Based on these parameters, DBSCAN classifies points into three categories:

Core points: Points that have at least min_samples points within eps distance.
Border points: Points that are within eps distance of a core point but do not have enough neighbors to be a core point themselves.
Noise points: Points that are neither core points nor border points.

Algorithm Steps

The DBSCAN algorithm works as follows:

Start with an arbitrary point that has not been visited.
Retrieve the neighborhood of this point using eps.
If the neighborhood contains at least min_samples points, mark this point as a core point and create a cluster. If not, mark this point as noise.
If a point is found to be a core point, iterate through its neighborhood points and repeat the process for each point that has not been visited.
Continue the process until all points have been visited.

Example Implementation

Let's see how DBSCAN can be implemented using Python and the scikit-learn library. We will use a simple dataset to demonstrate the clustering process.

Install scikit-learn if you haven't already:

pip install scikit-learn

Here is a complete example:

import numpy as np
import matplotlib.pyplot as plt
from sklearn.cluster import DBSCAN
from sklearn.datasets import make_blobs

# Generate sample data
centers = [[1, 1], [-1, -1], [1, -1]]
X, _ = make_blobs(n_samples=750, centers=centers, cluster_std=0.4, random_state=0)

# Compute DBSCAN
db = DBSCAN(eps=0.3, min_samples=10).fit(X)
core_samples_mask = np.zeros_like(db.labels_, dtype=bool)
core_samples_mask[db.core_sample_indices_] = True
labels = db.labels_

# Number of clusters in labels, ignoring noise if present.
n_clusters_ = len(set(labels)) - (1 if -1 in labels else 0)

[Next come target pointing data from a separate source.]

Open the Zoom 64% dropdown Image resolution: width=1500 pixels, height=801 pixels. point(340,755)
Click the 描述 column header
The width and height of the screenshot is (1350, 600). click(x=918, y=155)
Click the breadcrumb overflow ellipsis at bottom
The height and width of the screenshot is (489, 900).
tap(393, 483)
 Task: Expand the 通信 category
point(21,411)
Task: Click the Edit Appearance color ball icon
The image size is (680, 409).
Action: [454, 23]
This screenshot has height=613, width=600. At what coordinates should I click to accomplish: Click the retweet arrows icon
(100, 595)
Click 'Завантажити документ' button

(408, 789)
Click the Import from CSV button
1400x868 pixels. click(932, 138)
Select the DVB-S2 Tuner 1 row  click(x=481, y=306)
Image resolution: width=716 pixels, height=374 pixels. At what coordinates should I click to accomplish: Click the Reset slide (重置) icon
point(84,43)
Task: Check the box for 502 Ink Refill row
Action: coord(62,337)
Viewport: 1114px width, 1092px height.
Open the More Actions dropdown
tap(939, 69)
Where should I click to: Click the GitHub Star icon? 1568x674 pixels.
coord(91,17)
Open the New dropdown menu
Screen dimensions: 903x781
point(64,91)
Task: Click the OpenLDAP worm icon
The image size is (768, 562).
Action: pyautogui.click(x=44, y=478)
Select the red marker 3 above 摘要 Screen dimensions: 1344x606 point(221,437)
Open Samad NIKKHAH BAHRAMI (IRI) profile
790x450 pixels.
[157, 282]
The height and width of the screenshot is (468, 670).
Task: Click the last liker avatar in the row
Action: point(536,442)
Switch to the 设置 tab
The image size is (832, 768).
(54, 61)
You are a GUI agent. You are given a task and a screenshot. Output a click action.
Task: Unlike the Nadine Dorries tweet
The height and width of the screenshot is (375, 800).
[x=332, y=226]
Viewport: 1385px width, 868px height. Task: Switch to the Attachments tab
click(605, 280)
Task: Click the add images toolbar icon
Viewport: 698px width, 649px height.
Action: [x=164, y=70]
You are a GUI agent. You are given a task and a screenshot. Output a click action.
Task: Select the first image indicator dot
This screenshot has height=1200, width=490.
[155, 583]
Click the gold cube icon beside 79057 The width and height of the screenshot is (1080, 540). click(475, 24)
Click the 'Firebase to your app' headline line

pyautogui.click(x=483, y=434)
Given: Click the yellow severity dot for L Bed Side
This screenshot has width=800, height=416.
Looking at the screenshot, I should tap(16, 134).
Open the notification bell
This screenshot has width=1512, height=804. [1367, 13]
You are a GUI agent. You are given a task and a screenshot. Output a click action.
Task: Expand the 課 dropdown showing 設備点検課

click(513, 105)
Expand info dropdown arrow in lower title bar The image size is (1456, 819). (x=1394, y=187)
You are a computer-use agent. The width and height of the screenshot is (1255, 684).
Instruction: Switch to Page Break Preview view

print(f'Estimated number of clusters: {n_clusters_}')

# Plot result
unique_labels = set(labels)
colors = [plt.cm.Spectral(each) for each in np.linspace(0, 1, len(unique_labels))]
for k, col in zip(unique_labels, colors):
    if k == -1:
        # Black used for noise.
        col = [0, 0, 0, 1]

    class_member_mask = (labels == k)

    xy = X[class_member_mask & core_samples_mask]
    plt.plot(xy[:, 0], xy[:, 1], 'o', markerfacecolor=tuple(col),
             markeredgecolor='k', markersize=14)

    xy = X[class_member_mask & ~core_samples_mask]
    plt.plot(xy[:, 0], xy[:, 1], 'o', markerfacecolor=tuple(col),
             markeredgecolor='k', markersize=6)

plt.title(f'Estimated number of clusters: {n_clusters_}')
plt.show()

In this example:

We generate sample data using make_blobs with three centers.
We apply the DBSCAN algorithm with eps=0.3 and min_samples=10.
We plot the resulting clusters, with noise points shown in black.

Advantages and Disadvantages

DBSCAN has several advantages:

It does not require the number of clusters to be specified beforehand.
It can find arbitrarily shaped clusters.
It is robust to outliers.

However, DBSCAN also has some disadvantages:

It may struggle with clusters of varying density, as the same eps and min_samples may not apply to all clusters.
It can be computationally expensive for large datasets.

Conclusion

DBSCAN is a powerful and versatile clustering algorithm suitable for many types of data. It is particularly useful when the number of clusters is unknown and when dealing with noisy data. By understanding its parameters and how it works, you can effectively apply DBSCAN to your own datasets to discover meaningful patterns and structures.